No exercício de suas funções, os três vêm ocupando parte de sua agenda com o atendimento ao grupo de fiscais do BC, que utiliza um andar inteiro na sede do banco, em Belo Horizonte.
Trata-se de uma investigação de rotina, que desde 1997 regularmente se faz nos bancos instalados no país para evitar novos colapsos, como os do Econômico e do Nacional. Em "burocratês", chama-se IGC (Inspeção Geral Consolidada).
No caso do Rural, a apuração de rotina tem pelo menos um objetivo específico. Um dado na contabilidade da instituição tem intrigado o comando do BC e parte do mercado financeiro. Nos próximos dias, o banco deve anunciar que sua rentabilidade no ano 2000 foi superior a 30%. Um dos melhores resultados do setor.
No Bradesco, por exemplo, a rentabilidade no primeiro semestre de 2000 foi de 13,7%, menos que a metade da do Banco Rural.
Num gráfico, os sucessivos lucros desenham uma linha fortemente ascendente. No primeiro semestre de 1999, foram R$ 44 milhões. No segundo semestre do mesmo ano, R$ 53 milhões. E no primeiro de 2000, o último dado conhecido, R$ 65 milhões.
"A rentabilidade é muito alta e chama a atenção. O lucro vem das operações de crédito, que sempre são sujeitas a um risco muito alto", diz o especialista Alberto Borges Matias, da ABM Consulting, que analisou a contabilidade do Rural a pedido da Folha.
Por outro lado, o mesmo balanço revela que o banco tem dinheiro livre para cobrir possíveis perdas. Com o patrimônio líquido que tem, R$ 370 milhões, poderia fazer muito mais negócios do que faz sem ter de burlar os limites impostos pelo BC.
Esse é um dado que revela solidez financeira, lembra o consultor. Mas também há outros. É em busca deles que estão os fiscais do BC, já há um mês. O relatório da inspeção deve ficar pronto até o Carnaval, no fim de fevereiro.

Irregularidades
O Rural é uma instituição média, com 61 agências em 31 cidades e 25 mil clientes e 1.627 funcionários. Desde o início da década, quando o Rural foi flagrado como principal agente financeiro do esquema PC Farias (contas-fantasmas foram abertas numa agência em Brasília, para serem movimentadas pela secretária Rosinete Melanias), o banco tem se envolvido em denúncias.
Há investigações em curso que atingem a instituição no Ministério Público e na Polícia Federal.

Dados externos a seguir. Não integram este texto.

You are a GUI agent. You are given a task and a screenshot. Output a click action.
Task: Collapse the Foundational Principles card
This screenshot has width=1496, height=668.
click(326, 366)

No Congresso, a CPI do Narcotráfico criticou o banco por dificultar o acesso a informações sobre movimentações financeiras de alguns de seus suspeitos.

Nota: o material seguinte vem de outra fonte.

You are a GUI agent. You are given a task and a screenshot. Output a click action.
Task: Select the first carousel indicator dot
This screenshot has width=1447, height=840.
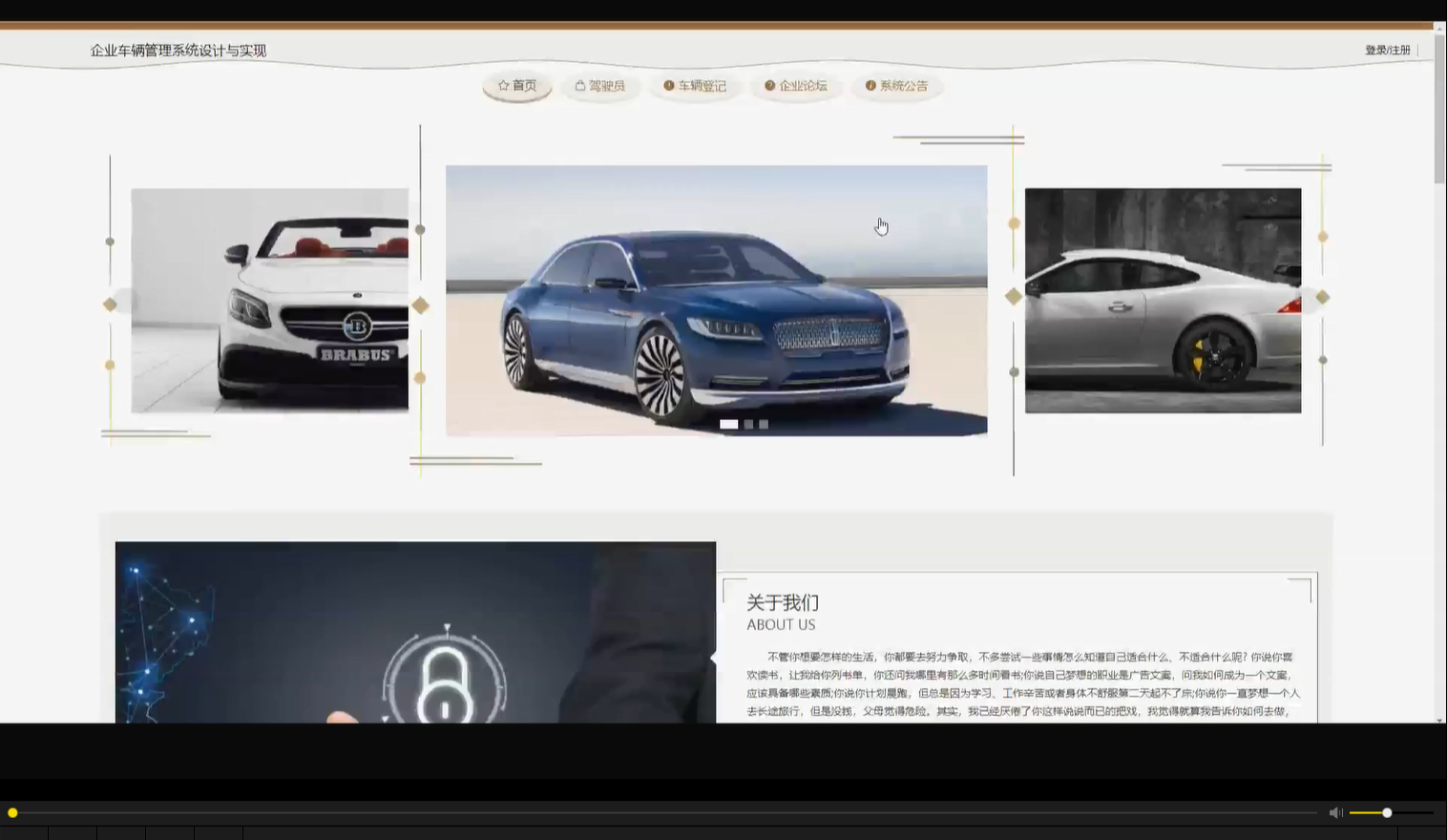(730, 424)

Irregularidades que ganharam espaço no banco durante os longos anos em que os controles internos de algumas áreas não funcionavam e de outras nem sequer existiam. E as punições do BC eram revistas pelo "Conselhinho", como ainda são.
Só no ano passado, dois julgamentos desse órgão, formado majoritariamente por representantes do mercado financeiro, derrubaram sanções determinadas pela fiscalização do BC.
Em abril, ao julgar recurso do Rural, esse conselho reduziu a menos da metade multa aplicada pelo BC por envolvimento do banco em fraudes no mercado de câmbio, entre 1987 e 1989, também praticadas por outras instituições. A pena caiu de US$ 12,9 milhões para US$ 5,6 milhões.
Em setembro, o "Conselhinho" decidiu arquivar processo em que o BC condenava a ação de quatro dirigentes por concederem empréstimos "em desacordo com a boa técnica bancária".
Depois das várias turbulências enfrentadas pelo Rural, o dono do banco, Sabino Rabello, 80, decidiu trazer do mercado financeiro executivos experientes para tentar mudar a imagem da instituição e garantir seu funcionamento.
Recentemente, foram eleitos 15 executivos e controladores como diretores estatutários do banco. O que quer dizer que, em caso de intervenção, eles podem responder com seu próprio patrimônio para cobrir possíveis desfalques.
"Perpetuar o banco" é atualmente o maior desejo de seu dono. Reservado e avesso a festividades sociais, Rabello concluiu no ano passado uma reforma societária em que assumiu o controle total do banco, que também tem como acionistas seus dois irmãos, Ajax e Sebastião.